Not surprisingly, regular cleaning of a rug can minimize how often you need to deep clean it. In general, it’s best to vacuum a rug once or twice a week, depending on how much traffic the area rug gets. Be sure to flip the rug over and vacuum the back side to remove the dirt and debris that tends to collect there.  If the rug has no visible spot or stains and doesn’t smell, you probably don’t need to wash it.

View in gallery

Just Beat It

If it seems like the rug needs a little extra TLC, take it outside. Lay it over a railing, fence or clothesline, and use a broom to beat the backside of the rug. If you see puffs of dust escaping the rug, keep beating it until you don’t see them anymore. If the rug has an attached rubber backing, don’t hit it too hard to prevent damage to the rubber.

View in gallery

A Deeper Clean

If the rug is soiled, stained, has a bad smell, or is just plain dirty, it’s time for a deeper clean. Typically, this doesn’t need to be done more than once a year. Please note that this is an outdoor job is best done on a sunny day when the rug will be able to dry out properly. Here are the general steps, which work on most area rugs made from cotton and synthetic fibers. By the way, if it’s a small area rug that fits into the washing machine, that’s a fine way to wash it as long as you use cold water and air dry it.

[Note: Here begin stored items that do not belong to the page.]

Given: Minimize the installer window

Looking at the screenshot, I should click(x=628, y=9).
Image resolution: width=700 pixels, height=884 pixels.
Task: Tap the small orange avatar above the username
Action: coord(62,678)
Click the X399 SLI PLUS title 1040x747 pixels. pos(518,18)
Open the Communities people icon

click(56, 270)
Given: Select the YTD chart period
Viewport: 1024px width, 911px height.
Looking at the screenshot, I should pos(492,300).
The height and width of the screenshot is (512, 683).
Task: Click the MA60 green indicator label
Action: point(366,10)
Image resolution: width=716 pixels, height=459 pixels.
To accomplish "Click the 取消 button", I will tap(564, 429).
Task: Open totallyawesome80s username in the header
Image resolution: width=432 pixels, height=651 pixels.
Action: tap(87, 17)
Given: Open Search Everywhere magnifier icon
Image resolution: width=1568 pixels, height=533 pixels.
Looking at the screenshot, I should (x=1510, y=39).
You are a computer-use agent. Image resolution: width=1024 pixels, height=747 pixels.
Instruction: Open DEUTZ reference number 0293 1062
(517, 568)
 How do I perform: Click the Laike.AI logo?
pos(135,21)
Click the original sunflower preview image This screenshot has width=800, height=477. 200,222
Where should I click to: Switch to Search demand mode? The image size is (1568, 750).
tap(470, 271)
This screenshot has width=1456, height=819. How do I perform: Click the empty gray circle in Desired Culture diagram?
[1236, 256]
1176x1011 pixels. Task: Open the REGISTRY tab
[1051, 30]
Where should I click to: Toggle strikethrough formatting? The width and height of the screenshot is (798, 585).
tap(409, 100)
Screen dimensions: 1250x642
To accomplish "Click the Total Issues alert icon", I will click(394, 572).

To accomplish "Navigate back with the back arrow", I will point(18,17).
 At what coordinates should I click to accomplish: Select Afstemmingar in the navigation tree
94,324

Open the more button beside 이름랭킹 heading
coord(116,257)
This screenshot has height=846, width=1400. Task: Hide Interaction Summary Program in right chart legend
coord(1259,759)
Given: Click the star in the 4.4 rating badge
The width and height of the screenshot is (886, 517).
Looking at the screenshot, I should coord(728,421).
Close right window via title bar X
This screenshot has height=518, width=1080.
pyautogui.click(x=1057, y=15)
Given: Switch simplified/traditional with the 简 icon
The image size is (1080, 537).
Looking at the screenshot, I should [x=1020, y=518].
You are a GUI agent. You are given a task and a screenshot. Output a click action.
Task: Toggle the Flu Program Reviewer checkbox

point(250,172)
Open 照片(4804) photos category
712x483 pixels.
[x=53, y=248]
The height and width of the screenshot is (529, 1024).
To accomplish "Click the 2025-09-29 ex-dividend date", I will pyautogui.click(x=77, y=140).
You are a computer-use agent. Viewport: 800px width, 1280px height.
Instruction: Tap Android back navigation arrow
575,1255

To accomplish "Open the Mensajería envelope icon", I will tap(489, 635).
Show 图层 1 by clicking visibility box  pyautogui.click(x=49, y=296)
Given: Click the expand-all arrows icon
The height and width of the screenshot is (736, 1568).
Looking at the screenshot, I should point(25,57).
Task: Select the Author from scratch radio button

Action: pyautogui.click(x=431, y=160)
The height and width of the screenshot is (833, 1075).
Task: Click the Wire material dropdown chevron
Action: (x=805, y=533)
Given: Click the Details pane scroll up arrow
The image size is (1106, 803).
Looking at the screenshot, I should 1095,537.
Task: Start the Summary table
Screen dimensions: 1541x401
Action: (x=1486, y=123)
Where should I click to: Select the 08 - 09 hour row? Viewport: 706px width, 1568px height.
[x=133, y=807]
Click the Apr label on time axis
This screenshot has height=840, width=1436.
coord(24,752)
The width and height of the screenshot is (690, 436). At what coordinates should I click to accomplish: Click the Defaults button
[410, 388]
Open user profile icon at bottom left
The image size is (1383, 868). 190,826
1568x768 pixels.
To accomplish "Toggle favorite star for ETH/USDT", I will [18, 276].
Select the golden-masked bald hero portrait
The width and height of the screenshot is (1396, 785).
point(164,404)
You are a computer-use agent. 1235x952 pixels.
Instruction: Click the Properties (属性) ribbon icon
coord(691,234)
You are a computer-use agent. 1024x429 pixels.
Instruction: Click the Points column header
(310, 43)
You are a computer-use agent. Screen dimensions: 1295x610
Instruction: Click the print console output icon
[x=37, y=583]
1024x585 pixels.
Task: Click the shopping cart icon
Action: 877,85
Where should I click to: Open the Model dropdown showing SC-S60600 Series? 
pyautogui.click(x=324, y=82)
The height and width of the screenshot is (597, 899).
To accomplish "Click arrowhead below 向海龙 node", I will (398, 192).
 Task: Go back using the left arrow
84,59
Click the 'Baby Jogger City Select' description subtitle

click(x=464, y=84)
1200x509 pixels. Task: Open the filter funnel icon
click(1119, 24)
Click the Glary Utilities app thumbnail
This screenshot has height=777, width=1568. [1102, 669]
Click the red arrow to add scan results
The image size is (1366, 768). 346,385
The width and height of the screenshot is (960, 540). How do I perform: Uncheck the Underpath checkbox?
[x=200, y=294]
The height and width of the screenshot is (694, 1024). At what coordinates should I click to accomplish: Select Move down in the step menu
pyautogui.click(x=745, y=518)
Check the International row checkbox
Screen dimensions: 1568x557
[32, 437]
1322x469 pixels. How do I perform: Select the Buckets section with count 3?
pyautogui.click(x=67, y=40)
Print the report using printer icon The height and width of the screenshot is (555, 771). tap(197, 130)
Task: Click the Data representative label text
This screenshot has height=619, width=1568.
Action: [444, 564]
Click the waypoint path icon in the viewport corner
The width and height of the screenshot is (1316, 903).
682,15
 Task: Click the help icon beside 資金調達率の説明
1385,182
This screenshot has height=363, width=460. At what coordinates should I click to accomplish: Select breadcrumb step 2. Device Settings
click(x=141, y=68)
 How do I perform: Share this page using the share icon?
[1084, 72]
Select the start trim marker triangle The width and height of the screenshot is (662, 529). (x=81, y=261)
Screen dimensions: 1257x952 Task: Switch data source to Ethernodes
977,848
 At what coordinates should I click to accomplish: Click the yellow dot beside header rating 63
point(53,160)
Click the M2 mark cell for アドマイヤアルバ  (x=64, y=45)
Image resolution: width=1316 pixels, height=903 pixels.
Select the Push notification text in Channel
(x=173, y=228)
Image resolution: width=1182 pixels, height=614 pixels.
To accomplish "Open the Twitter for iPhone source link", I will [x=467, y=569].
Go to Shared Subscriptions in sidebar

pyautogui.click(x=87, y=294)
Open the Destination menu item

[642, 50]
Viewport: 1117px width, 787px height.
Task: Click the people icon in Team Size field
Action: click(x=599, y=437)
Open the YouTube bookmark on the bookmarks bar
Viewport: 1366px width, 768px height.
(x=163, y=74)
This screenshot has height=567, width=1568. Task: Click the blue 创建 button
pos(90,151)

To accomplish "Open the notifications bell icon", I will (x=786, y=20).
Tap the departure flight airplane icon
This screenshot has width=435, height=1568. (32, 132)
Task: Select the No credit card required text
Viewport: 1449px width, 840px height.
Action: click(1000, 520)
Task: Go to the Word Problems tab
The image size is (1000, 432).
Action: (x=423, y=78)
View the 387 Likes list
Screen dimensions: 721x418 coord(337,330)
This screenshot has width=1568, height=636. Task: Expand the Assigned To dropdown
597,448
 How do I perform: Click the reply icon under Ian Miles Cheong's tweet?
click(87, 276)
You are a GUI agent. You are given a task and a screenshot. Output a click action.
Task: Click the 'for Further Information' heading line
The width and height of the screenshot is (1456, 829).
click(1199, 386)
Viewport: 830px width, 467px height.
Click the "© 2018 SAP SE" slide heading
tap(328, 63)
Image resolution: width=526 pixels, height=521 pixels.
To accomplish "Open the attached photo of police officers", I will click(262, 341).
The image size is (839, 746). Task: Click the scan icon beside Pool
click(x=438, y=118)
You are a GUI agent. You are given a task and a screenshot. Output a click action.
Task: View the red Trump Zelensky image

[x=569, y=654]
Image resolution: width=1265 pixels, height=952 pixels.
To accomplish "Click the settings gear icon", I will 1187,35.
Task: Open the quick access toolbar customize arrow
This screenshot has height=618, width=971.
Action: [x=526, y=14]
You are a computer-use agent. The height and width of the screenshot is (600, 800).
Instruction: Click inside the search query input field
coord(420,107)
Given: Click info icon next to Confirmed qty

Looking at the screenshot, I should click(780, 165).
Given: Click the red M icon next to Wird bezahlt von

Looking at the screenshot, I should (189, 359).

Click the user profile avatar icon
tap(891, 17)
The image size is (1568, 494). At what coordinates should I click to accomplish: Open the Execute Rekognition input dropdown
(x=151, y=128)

  • Vaccum. If you haven’t already done so, vacuum the top and bottom of the rug. If there’s still dust and dirt in the rug, beat it to loosen whatever is left in there.
  • Color Test the Rug. Before you use any cleaner on your rug, make sure that it won’t discolor the rug or cause it to bleed. Do this by mixing up the cleaning solution – commercially made or DIY – and try it out in an inconspicuous spot. Be sure to use warm water and not hot, which could cause the fibers to shrink. If it looks okay and the colors don’t bleed out of the fibers, you should be good to go.
  • Apply the cleaner to the rug and let it sit, giving it a chance to work on the dirt. This shouldn’t take more than a few minutes. Next, grab your sponge or brush and start scrubbing. Work the cleaner into the rug until you create some suds. Then, let it sit for a few more minutes.
  • Hose it off. Using your garden hose and sprayer attachment, rinse the rug until all the soap is gone and you don’t see suds. In some cases, you might need to turn it over and rinse it from the back as well, before repeating the rinse on the front.
  • Squeegee the surface. The same squeegee that you use to clean your windows will help you get a good deal of the water out of your newly washed rug. Working with the nap of the rug, press the rubber blade firmly into the rug. Pull it across the rug to squeeze out as much water as possible.
  • Dry it out. Lay the rug out to dry. When one side is dry, turn it over and let the other side dry thoroughly. Before taking it back inside, make sure the first is still completely dry. If not, let it dry for a while longer.
  • Fluff it up. Washing the rug may have tamped down the nap, making it seem less plush. All you have to do is vacuum the rug or use a soft brush to fluff the fibers back up. Now all that’s left is to put it back in place. When you do, it’s a good idea to rotate the rug to make sure that no single area gets overly worn from foot traffic.

View in gallery

Wool Area Rugs

As we mentioned at the start, some types of rugs need special attention and wool is one of those that need some special care.

Supplies You Will Need

  • Sponge
  • Laundry detergent made for wool
  • 2 buckets
  • Broom
  • Towels

Vacuum – Just as with the other types of carpets, vacuuming is the first step. Vacuum the top and bottom with the beater bar off, if possible. This will prevent any damage to the wool fibers of the rug.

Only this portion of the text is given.